• _Record excerpts_:
════════
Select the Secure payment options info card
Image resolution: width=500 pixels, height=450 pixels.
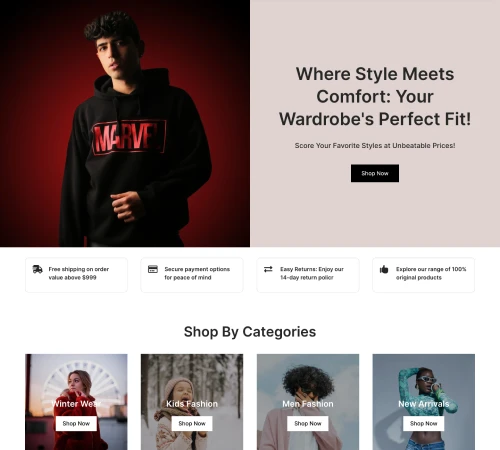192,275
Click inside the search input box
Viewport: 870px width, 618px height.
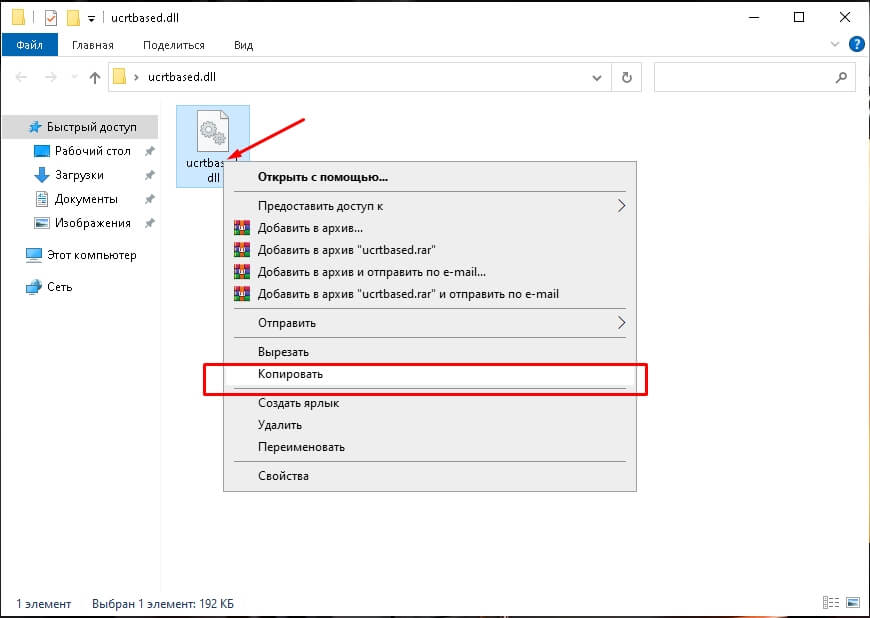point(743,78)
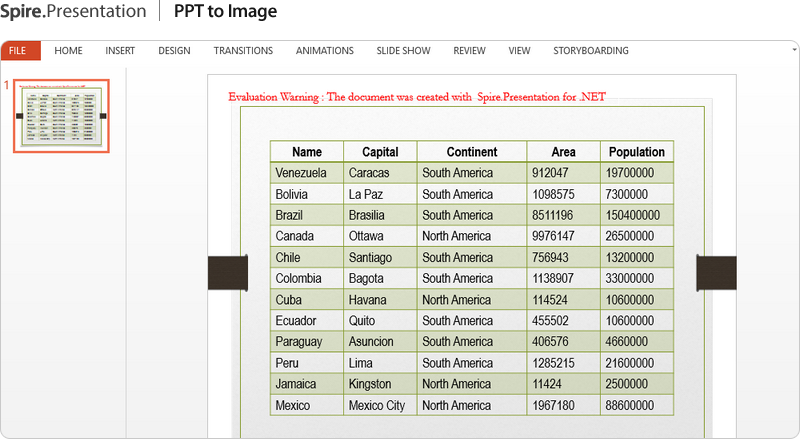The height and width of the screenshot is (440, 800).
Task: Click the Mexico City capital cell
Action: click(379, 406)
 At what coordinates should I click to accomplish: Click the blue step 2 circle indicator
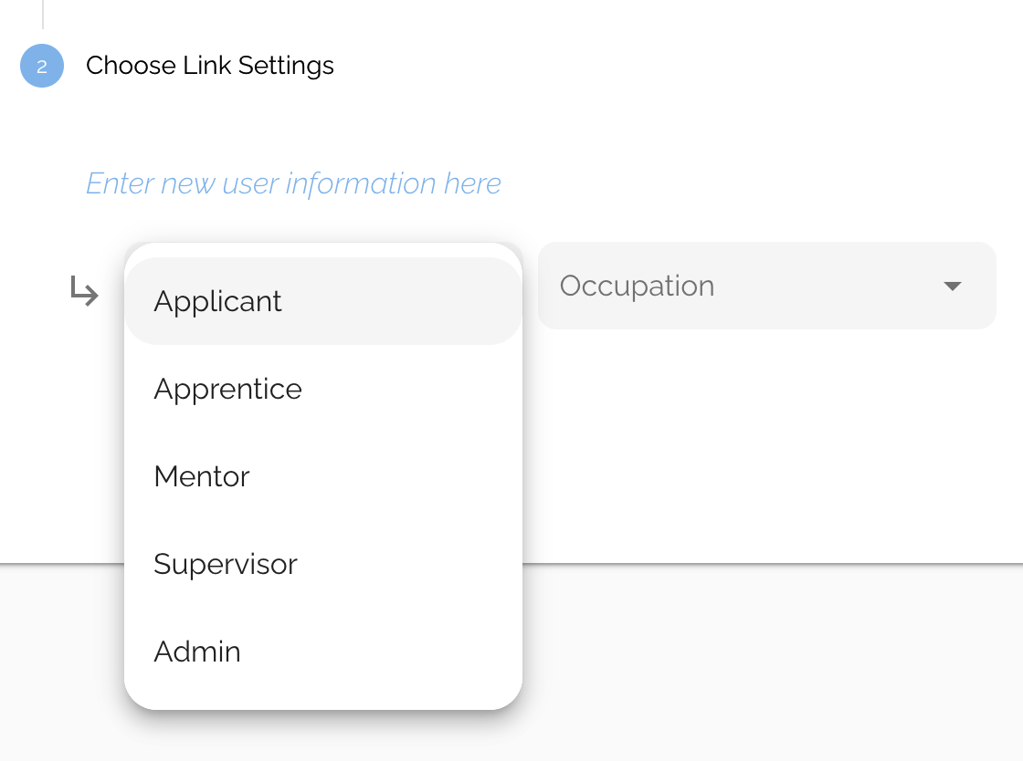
════════
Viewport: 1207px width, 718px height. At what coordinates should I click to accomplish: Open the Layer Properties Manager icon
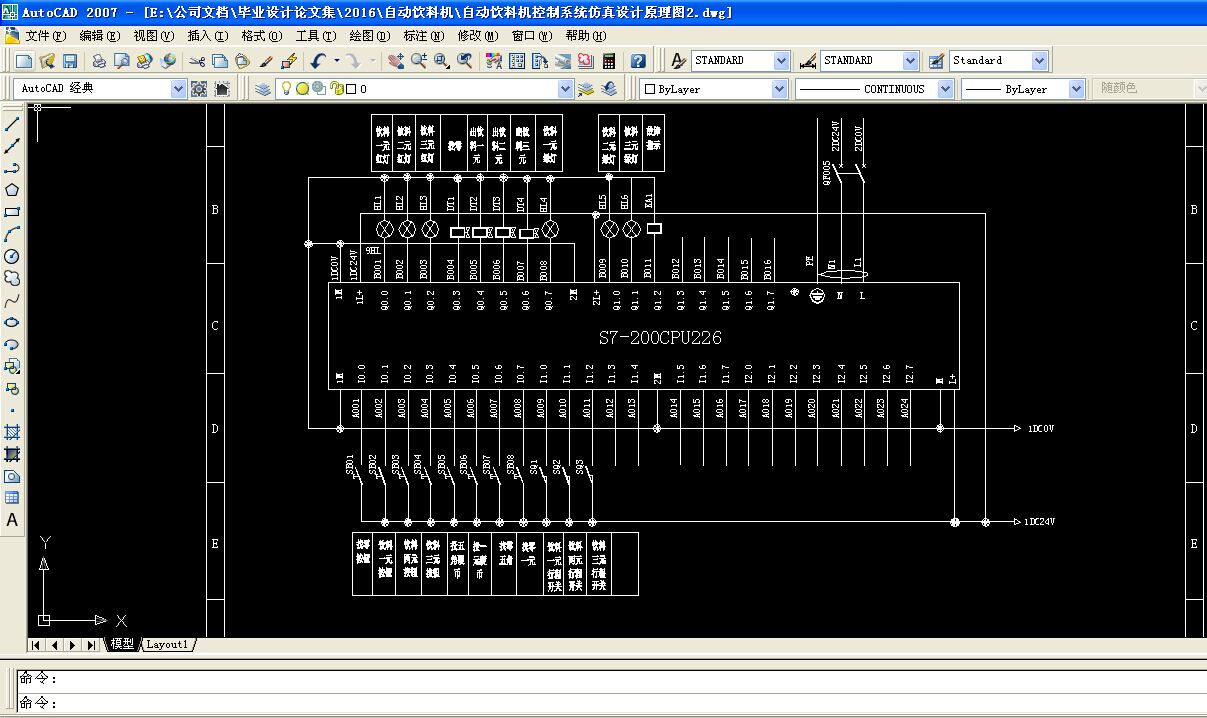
════════
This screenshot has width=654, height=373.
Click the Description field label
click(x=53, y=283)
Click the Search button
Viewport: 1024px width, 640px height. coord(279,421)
════════
• _Problem requirements_: Write out the lines above from the one with "Select the Secure payment options info card" through the one with "Click inside the search input box", ends included, exactly; no picture goes in.

• _Response to this exercise_:
Select the Secure payment options info card
Image resolution: width=500 pixels, height=450 pixels.
192,275
Click inside the search input box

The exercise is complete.